Refinancing a Car: What Are The Pros and Cons?

Read Time: 5 minutes

Feel stuck with a car loan you hate? Paying a high interest rate on that financing? Perhaps it’s time to consider replacing this debt with an all-new car loan – ideally one with lower costs and better terms.

But before pulling the trigger, it’s smart to weigh the pros and cons of refinancing an auto loan. Read on for analyses and tips from the experts that can help you make a more informed decision.

What’s involved with refinancing

Refinancing an existing car loan is not only possible: It can also be a shrewd financial move under the right scenarios.

“Essentially, refinancing involves taking out a new loan to pay off the existing one, preferably with better terms such as a lower interest rate or extended repayment,” says personal finance Michael Ashley with 

Most borrowers pursue a car loan refi to lower their monthly payments, which is achievable if you can lock in at a lower interest rate and/or extend the repayment term.

However, there are limitations and rules to ponder, including the lender’s qualification criteria, today’s market interest rates, and any fees tacked on to the refinancing process. 

Good candidates and reasons to refinance

Refinancing makes the most sense if you can take advantage of lower rates, the pros agree.

“It’s feasible when interest rates have noticeably dropped since the inception of the existing loan or if there is a significant improvement in your credit rating,” explains attorney Jonathan Feniak

Worthy prospects for refinancing a car loan include those who initially had high interest rates because of poor credit and have since improved their credit scores, people seeking to pay less every month, or anyone aiming to secure more favorable loan terms.

“Also, if your financial circumstances have changed since you got your original loan – such as a higher income – you might qualify for better interest rates through refinancing,” Ashley points out.

However, “individuals near the end of their loan term, borrowers who have already paid off a significant portion of their principal, or those with loans that charge significant prepayment penalties might not find refinancing advantageous,” cautions Geoff Cudd, a consumer advocate and owner of 

The pros of refinancing

The biggest advantage of refinancing is the opportunity to pay less per month and save money otherwise spent on interest.
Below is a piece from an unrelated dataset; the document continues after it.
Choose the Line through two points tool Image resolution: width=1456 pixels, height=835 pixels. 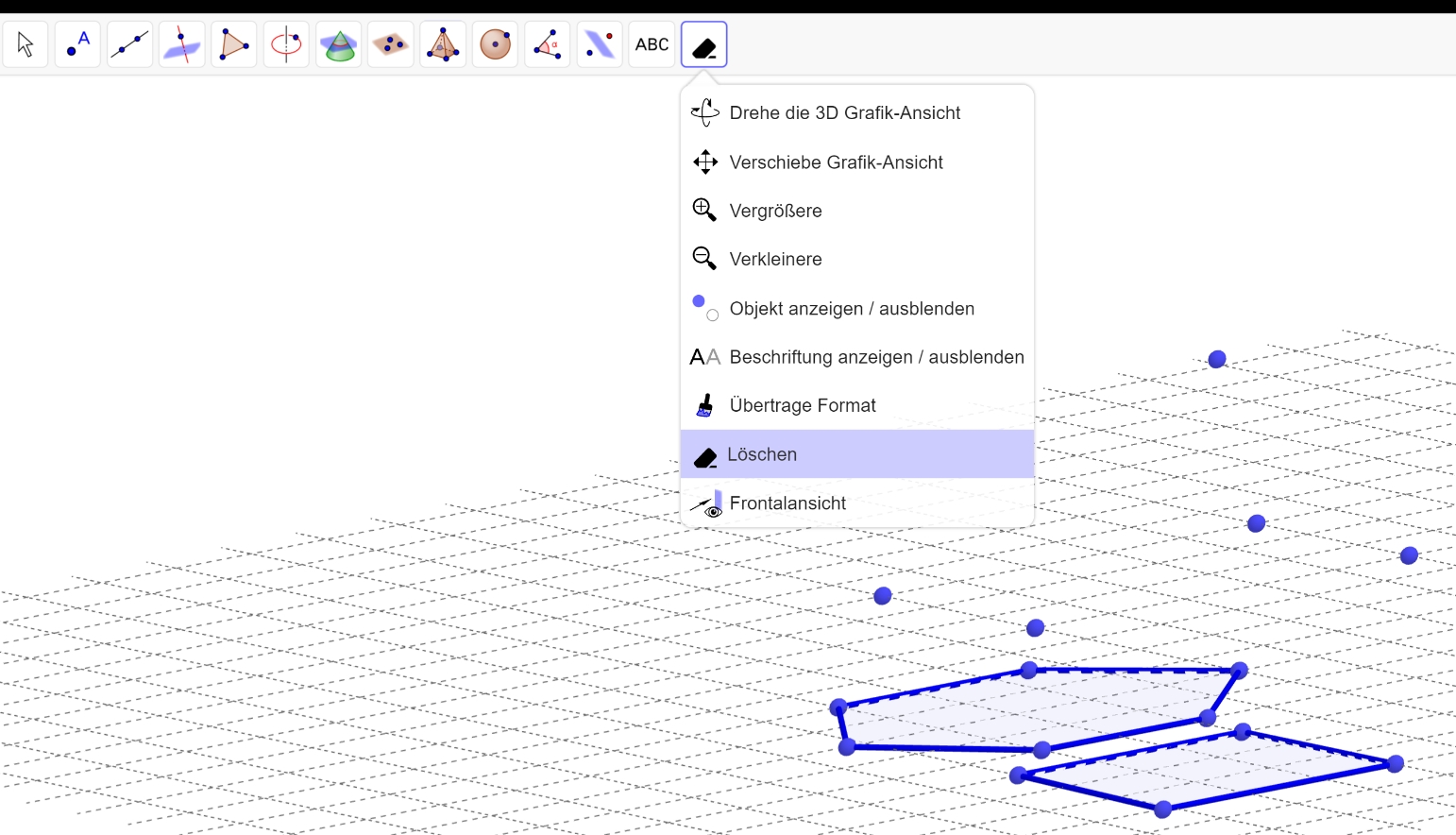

Case in point: Let’s say you borrowed $40,000 for a 60-month car loan two years ago at a 7% fixed interest rate. If so, your monthly payment would be about $792. If you pay all 60 months, you will have forked over around $7,523 in interest. 

But if you refinance after month #24, borrowing the $25,000 you still would owe on the vehicle but capitalizing on a now lower 5.5% fixed interest rate, your new monthly payment would drop to approximately $755. Additionally, you would pay less in total interest: $6,837 ($2,176 for the new loan plus the $4,661 you already paid over the 24 months of your earlier loan).

In other words, refinancing would save you around $686 in interest. 

“This move puts more money back in your pocket,” says Ashley. “Or, refinancing could provide the opportunity to lengthen your loan term, offering more flexibility in managing your finances and potentially freeing up cash flow for other priorities.”

Note that some lenders will allow you to refinance to a new car loan term up to 96 months, although 24, 36, 48, 60, 72, and 84 months are the most common lengths. 

The cons of refinancing

You may find that the costs involved with refinancing outweigh the financial benefits you could reap. That’s especially true if your current loan charges prepayment penalty fees for paying off your existing financing early, or if there are other expensive fees or closing costs involved with a refinance loan.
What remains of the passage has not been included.